Çözüm önerileri öncelikle birbirine paralel olmak üzere, kapsamlı olarak toplumun genelini de içine alacak şekilde sürdürülmelidir. Öncelikle ailenin görevi, kendi çocuklarını takip etmek, kontrol etmek ve eğitmektir. Okullarda öğretmenler ve rehber öğretmenler, okul psikolojik danışmanları çocukları değerlendirirken televizyon ve medya ile olan ilişkilerini de sorgulamalı ve onları bu konuda eğitmelidir. Diğer yandan bu bir halk sağlığı sorunu olarak görülmeli ve aile hekimleri, doktorlar, psikiyatristler ve pediatristler doğrudan onları ilgilendirmese bile çocuk hastalarına medyayı ne kadar kullandıklarını sormalı ve onlara uygun tavsiyelerde bulunmalı ve çocuklar ve aileler için bilgilendirici broşürler vermelidir.

Sosyal medya kullanımının yaygınlaşmasıyla birlikte hayatımıza giren bir diğer kavram da “siber zorbalık”. Özellikle çocukların çok sık siber zorbalığa maruz kaldığı, bunun bazen çok ağır sonuçları olduğunu görüyor, okuyoruz. Siber zorbalığı nasıl tanımlarsınız? Çocuklarımızı bu bağlamda ne tür tehlikeler bekliyor?

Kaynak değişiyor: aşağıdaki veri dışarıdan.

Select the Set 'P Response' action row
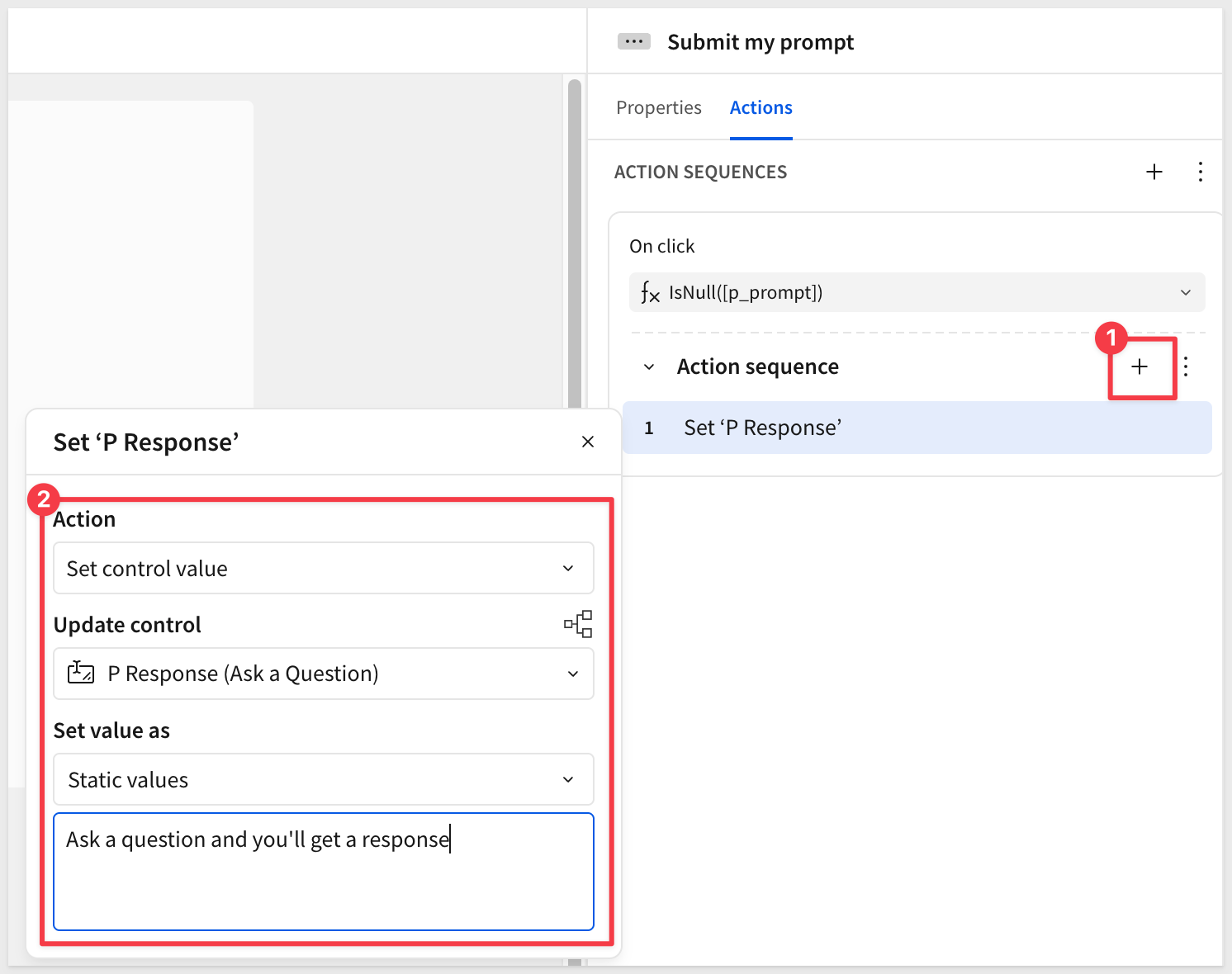The height and width of the screenshot is (974, 1232). [917, 428]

Siber zorbalıkla karşılaşan çocuklar ve aileleri ne yapmalı? Çocukları siber zorbalıktan nasıl koruyabiliriz ve bir siber zorbalık bilinci nasıl üretilebilir?

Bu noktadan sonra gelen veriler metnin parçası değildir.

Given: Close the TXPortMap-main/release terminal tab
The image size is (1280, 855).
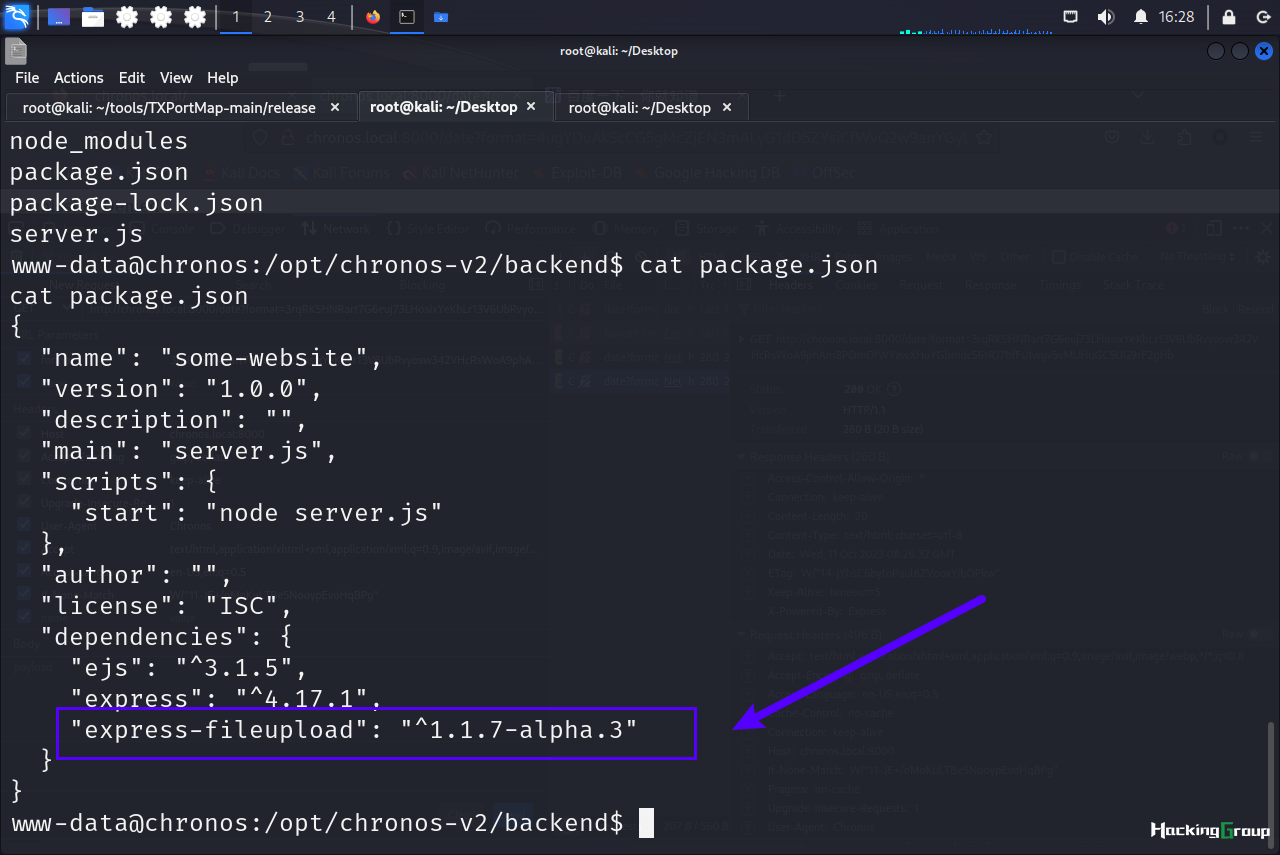Looking at the screenshot, I should click(335, 107).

Teknolojinin gelişimi ile birlikte hızla yayılmaya başlayan siber zorbalık, dünya nüfusunun yüzde 15’ini tehdit eder boyutlara ulaştı. Yapılan araştırmalara göre siber zorbalığı yapanlar ağırlıklı olarak erkeklerden oluşurken, bu tür zorbalığa maruz kalanlar ise genellikle kadınlar olmaktadır.

Dijital Dünyanın Riskleri

Davranış Riskleri: Zorbalık, kasten ya da farkında olmadan insanların yanlış bilgilendirilmesi, yasa dışı indirme, kumar oynama, korsanlık vb.

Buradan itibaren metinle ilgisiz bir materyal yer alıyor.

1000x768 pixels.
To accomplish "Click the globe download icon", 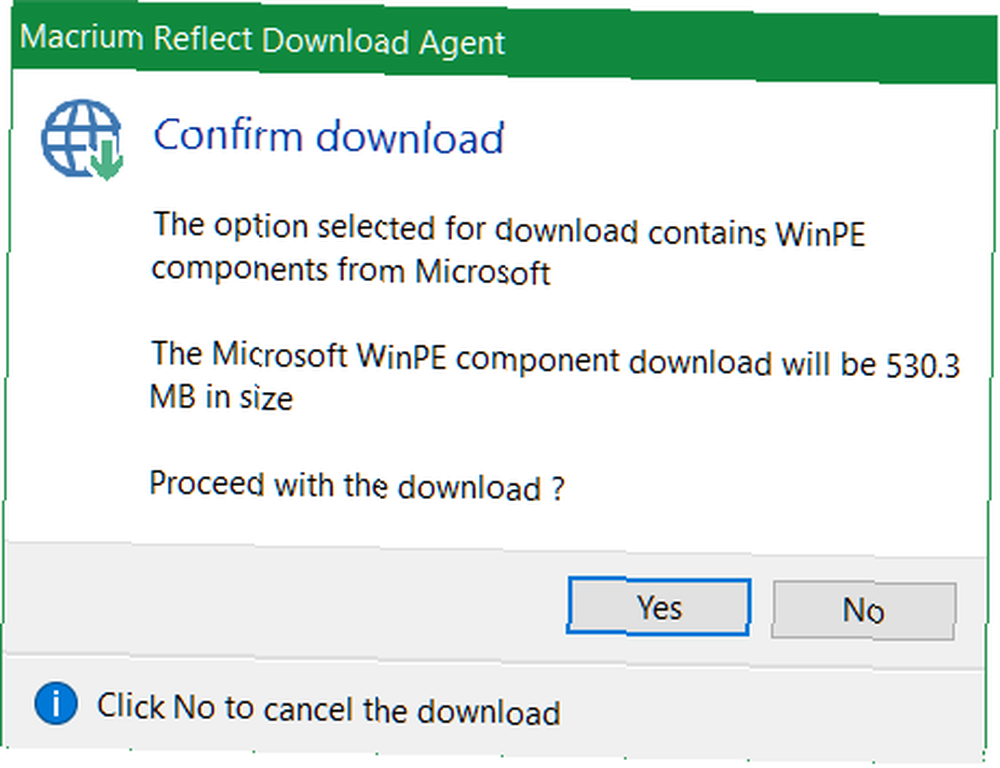I will click(82, 138).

İletişim Riskleri: Tacize uğrama, başkaları tarafından rahatsız edilme, siber takip

Ticari Riskler: Aşırı veya gizli pazarlama, dolandırıcılık vb.

İçerik Riskleri: Şiddet, pornografik içerik, cinsiyetçi, ırkçı veya nefret söylemi içeren materyaller de dahil olmak üzere potansiyel olarak saldırgan veya zararlı içeriklere maruz kalma

Olası diğer risk ise bağımlılıktır.

Dijital dünyadaki risklerle baş edebilmek ve çevrimiçi ortamlarda daha güvenli şekilde hareket edebilmek için bazı becerilere sahip olmalıyız.

Bu beceriler:

Dijital vatandaşlığı kavramak ve uygulamak

Dijital dünyanın sorumluluklarını fark etmek,

Dijital okuryazar olabilmek

Siber zorbalığın farkında olmak.

Zorbalık, fiziksel veya sözlü olabilen, bir kişi ya da grup tarafından uygulanan ve çoğunlukla kişilerin kendilerine göre güçsüz ya da zayıf kişileri hedef aldığı yüz yüze, tekrarlanan, saldırgan davranışlardır.

Siber zorbalık, dijital teknolojilerin kullanımıyla sosyal medyada, mesajlaşma platformlarında, oyun platformlarında kişiyi korkutmayı, kızdırmayı veya utandırmayı amaçlayan, tekrarlayan zorba davranışlardır.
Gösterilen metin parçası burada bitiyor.